Long Lever Planks Explode Core Strength & Sculpt Chiseled Abs

long lever plank for a shredded core

Long lever planks will make the upper ab muscles pop. 

The plank is an isometric bodyweight exercise that engages muscles throughout your body (1). This exercise is particularly effective for developing a strong core, which is crucial for overall performance. Consider trying the long lever plank for an even more challenging variation.

After reaching an advanced level of training, planks can start to feel monotonous. Additionally, sticking to the same daily routine can lead to a plateau in progress. To overcome this, incorporating long lever planks into your workout can be highly beneficial. Not only will it help you break free from the training monotony, but it will also provide a fresh challenge to enhance your fitness journey further.

In this exercise guide, we share more benefits of the long lever plank and how to do this exercise. You’ll also find other great core-building alternatives to the regular plank. 

Techniques & Muscles Worked

Like traditional planks, the long lever plank works on your upper body, core, and lower body muscles. This exercise activates the upper body’s biceps, triceps, traps, lats, chest, rhomboids, and delts to hold your bodyweight up.
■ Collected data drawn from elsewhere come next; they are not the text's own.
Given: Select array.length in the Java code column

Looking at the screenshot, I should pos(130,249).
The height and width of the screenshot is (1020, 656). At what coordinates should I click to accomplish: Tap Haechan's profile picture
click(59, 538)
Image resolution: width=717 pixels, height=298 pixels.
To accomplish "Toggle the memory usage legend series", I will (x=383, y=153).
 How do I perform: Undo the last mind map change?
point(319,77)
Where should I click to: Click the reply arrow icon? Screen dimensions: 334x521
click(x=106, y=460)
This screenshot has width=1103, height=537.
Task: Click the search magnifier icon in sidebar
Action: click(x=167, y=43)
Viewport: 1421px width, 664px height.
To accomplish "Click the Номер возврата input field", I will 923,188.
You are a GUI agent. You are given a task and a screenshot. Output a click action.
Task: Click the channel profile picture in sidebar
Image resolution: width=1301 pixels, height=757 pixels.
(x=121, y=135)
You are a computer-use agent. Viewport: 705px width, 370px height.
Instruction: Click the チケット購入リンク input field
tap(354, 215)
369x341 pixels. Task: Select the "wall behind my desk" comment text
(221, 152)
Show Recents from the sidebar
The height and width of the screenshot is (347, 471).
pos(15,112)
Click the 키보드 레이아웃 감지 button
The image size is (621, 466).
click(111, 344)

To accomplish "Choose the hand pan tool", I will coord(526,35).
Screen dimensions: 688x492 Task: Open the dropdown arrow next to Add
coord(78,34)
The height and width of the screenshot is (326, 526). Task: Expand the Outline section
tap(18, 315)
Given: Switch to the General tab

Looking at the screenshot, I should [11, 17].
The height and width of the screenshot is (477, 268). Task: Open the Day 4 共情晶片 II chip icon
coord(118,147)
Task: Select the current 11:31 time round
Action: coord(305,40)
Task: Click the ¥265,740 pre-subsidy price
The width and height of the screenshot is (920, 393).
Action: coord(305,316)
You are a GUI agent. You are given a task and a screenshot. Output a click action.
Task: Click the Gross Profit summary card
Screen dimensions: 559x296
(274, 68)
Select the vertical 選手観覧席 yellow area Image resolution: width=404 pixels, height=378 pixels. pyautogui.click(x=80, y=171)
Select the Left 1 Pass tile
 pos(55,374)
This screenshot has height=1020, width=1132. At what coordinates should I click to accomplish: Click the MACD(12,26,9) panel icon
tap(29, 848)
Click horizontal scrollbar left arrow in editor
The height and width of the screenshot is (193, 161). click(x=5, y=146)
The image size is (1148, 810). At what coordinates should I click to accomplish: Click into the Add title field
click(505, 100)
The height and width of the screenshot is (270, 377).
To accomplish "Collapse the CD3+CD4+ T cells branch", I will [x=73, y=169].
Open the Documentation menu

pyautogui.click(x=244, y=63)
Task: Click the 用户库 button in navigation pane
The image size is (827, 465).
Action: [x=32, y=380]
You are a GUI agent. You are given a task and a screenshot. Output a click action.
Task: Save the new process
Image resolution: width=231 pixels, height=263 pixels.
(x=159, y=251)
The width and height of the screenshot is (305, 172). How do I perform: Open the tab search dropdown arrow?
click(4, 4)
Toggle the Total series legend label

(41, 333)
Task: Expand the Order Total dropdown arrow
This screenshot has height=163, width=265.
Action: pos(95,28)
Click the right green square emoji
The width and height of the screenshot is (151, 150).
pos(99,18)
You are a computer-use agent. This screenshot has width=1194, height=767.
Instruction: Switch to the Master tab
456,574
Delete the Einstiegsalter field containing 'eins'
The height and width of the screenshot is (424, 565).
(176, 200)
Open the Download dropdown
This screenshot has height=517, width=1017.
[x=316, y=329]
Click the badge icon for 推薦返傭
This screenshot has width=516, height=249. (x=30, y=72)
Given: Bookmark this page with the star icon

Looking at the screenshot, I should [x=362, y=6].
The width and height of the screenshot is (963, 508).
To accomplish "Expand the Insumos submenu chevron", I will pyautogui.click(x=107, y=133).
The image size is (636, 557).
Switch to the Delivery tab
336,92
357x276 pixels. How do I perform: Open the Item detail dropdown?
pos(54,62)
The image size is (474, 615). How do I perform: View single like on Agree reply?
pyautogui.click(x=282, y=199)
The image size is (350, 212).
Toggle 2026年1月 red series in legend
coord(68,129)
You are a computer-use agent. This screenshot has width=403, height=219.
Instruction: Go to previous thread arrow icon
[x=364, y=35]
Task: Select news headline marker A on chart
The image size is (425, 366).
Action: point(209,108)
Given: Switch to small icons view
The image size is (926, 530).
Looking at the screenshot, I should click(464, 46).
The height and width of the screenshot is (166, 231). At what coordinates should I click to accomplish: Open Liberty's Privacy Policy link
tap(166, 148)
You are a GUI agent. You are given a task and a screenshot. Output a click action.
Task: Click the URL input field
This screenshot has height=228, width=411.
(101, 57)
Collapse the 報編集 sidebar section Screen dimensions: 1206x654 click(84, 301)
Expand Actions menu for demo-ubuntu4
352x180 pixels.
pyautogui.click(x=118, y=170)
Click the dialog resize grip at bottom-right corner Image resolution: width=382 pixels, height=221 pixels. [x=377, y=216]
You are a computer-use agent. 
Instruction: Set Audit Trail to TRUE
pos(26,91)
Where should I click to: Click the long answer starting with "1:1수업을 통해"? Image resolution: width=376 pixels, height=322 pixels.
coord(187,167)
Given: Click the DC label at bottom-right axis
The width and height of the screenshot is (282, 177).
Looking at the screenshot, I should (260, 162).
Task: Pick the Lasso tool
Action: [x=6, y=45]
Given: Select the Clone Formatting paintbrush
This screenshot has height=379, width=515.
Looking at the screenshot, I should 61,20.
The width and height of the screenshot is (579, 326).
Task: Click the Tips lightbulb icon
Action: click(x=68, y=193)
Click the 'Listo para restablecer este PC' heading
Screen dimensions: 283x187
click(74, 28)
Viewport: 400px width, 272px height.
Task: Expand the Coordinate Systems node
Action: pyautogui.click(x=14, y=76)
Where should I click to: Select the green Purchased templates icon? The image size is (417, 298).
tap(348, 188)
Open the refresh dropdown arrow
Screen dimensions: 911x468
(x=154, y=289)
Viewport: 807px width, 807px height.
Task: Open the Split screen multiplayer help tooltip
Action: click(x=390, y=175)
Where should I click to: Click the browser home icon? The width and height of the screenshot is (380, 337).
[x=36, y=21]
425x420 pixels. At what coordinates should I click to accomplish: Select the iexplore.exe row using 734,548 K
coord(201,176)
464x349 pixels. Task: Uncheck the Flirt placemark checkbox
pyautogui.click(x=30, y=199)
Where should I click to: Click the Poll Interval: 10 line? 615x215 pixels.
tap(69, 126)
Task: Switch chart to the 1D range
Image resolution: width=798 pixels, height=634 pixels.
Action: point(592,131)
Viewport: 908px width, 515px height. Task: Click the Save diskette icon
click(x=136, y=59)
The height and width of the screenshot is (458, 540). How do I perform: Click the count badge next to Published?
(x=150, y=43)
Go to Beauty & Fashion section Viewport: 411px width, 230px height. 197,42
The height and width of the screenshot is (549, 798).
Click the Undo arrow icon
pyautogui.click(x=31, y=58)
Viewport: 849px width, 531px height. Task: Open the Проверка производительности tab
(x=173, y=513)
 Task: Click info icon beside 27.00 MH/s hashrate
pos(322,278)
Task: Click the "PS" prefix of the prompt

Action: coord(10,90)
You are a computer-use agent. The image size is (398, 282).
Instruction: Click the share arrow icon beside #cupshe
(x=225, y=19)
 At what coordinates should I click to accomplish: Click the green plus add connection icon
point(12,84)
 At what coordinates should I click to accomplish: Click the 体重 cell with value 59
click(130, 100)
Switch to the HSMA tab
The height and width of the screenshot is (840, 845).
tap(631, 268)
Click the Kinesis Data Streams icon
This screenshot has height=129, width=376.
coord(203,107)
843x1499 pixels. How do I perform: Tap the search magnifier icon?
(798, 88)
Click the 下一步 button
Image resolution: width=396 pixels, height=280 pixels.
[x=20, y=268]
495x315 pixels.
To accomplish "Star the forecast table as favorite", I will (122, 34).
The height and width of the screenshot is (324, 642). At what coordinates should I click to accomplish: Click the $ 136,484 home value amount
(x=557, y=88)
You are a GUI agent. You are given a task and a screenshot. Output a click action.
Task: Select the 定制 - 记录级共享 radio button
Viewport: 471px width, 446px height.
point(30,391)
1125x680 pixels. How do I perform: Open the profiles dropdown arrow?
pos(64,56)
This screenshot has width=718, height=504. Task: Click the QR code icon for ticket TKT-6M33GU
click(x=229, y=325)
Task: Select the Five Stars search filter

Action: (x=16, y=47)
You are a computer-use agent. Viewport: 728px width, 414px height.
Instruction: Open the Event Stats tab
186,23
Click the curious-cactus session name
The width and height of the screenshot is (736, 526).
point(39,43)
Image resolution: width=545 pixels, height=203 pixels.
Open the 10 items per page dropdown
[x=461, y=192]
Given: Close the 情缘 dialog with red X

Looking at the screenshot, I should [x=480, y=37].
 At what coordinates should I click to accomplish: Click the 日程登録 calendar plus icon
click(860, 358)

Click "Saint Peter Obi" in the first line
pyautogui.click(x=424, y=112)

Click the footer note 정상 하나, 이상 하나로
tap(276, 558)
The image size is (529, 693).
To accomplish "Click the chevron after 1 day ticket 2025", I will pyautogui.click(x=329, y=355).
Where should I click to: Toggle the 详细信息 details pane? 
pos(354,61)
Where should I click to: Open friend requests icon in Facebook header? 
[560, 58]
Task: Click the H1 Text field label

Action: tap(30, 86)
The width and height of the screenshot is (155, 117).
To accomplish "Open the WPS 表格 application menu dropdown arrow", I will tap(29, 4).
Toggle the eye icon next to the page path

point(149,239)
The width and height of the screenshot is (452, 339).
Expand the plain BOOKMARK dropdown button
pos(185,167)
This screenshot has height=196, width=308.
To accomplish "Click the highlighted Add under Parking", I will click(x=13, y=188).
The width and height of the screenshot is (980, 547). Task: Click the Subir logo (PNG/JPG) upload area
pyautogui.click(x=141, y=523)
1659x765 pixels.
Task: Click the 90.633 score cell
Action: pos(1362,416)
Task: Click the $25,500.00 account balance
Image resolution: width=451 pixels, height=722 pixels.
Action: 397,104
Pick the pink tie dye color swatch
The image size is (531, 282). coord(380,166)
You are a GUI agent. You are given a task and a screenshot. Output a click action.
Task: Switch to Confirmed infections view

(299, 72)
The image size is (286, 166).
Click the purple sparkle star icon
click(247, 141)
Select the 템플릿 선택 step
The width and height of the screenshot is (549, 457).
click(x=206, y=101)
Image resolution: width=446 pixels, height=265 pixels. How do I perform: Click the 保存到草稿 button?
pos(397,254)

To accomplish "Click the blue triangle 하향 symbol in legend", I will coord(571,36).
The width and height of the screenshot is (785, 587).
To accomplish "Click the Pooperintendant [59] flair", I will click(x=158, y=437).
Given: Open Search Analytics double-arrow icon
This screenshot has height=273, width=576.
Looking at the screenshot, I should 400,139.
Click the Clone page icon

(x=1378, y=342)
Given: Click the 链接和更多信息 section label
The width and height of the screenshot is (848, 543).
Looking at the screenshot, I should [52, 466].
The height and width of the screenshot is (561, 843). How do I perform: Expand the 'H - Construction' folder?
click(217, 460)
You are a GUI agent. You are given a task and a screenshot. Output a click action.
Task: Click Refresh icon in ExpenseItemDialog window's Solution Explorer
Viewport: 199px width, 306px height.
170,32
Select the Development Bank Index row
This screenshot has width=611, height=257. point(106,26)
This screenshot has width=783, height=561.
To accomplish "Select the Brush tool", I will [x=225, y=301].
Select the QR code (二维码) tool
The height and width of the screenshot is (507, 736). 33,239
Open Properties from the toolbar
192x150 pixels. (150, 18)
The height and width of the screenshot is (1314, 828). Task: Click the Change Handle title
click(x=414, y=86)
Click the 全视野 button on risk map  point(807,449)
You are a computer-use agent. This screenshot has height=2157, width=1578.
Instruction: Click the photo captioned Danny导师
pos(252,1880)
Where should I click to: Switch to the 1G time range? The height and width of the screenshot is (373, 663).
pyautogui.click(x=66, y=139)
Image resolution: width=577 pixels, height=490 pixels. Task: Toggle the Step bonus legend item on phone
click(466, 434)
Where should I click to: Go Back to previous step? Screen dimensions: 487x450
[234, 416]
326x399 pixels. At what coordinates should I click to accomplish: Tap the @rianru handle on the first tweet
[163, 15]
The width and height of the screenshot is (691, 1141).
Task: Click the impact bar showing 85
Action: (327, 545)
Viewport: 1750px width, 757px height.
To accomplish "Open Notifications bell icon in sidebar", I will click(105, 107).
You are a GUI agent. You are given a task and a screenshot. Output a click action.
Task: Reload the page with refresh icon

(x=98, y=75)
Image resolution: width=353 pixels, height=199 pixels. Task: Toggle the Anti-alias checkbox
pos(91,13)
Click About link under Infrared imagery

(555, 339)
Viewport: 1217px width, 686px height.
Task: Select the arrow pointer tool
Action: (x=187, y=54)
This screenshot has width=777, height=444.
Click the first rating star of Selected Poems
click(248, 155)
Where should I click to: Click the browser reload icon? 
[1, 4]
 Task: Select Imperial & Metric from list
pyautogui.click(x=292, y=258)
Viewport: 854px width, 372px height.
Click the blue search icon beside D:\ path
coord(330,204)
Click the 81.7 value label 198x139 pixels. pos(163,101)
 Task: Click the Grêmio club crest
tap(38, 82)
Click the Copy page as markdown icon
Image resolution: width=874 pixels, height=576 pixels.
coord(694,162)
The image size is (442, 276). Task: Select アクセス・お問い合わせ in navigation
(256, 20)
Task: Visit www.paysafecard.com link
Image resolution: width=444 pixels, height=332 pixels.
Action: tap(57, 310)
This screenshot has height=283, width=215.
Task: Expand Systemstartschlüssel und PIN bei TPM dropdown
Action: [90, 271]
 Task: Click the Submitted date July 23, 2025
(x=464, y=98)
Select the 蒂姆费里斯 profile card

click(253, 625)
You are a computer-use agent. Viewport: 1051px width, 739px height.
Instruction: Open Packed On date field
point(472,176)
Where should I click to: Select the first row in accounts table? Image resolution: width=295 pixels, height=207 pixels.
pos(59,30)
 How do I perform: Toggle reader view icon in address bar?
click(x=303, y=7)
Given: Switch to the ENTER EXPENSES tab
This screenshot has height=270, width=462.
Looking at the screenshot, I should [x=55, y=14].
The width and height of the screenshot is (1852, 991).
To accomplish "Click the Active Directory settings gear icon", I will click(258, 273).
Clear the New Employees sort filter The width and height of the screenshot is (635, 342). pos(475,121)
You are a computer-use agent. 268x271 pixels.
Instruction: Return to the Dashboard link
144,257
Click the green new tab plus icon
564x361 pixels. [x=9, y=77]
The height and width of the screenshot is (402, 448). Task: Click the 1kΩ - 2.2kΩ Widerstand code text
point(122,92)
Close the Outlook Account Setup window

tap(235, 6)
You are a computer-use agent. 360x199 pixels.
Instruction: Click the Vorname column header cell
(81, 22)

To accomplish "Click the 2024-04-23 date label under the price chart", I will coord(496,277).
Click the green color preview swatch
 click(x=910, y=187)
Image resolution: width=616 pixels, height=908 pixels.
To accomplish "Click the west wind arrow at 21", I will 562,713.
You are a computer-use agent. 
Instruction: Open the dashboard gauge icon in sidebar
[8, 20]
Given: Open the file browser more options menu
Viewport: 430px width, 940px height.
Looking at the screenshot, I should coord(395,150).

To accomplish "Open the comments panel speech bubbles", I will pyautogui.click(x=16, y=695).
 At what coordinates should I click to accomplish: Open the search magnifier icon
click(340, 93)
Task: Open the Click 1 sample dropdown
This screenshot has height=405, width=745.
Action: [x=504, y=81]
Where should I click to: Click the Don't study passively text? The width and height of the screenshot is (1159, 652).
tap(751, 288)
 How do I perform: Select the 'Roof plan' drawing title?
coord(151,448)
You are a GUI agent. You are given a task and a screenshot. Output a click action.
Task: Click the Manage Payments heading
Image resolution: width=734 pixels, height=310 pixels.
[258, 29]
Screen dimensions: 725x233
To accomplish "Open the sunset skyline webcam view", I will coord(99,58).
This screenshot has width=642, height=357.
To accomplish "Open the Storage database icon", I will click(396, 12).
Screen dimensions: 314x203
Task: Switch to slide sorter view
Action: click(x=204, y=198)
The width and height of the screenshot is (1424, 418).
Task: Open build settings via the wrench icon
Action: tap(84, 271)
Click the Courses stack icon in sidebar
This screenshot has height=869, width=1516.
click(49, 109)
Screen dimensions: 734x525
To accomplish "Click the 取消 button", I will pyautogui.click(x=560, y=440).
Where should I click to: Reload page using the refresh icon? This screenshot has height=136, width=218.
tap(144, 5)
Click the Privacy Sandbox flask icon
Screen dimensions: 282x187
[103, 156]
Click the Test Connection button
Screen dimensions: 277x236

Your abs and obliques are the core muscles this exercise builds while it engages the quads, glutes, and hamstrings in the lower body. 

You don’t need any equipment to do the long lever plank, although using a weighted vest can make it more challenging. Below is a step-by-step guide to doing the long lever plank. 

  1. Get on the exercise mat or floor and lie down with your forearms under you. 
  2. Move your elbows to a position underneath your face but not directly under your shoulders. Your palms should be facing down.
  3. Rise to your toes by engaging your torso and abs. Ensure that you keep your hips and stomach off the floor. 
  4. Squeeze your glutes and legs to keep your body in line, and hold for 10 seconds.
  5. Increase to 20, 30, 45, and 60 seconds over time.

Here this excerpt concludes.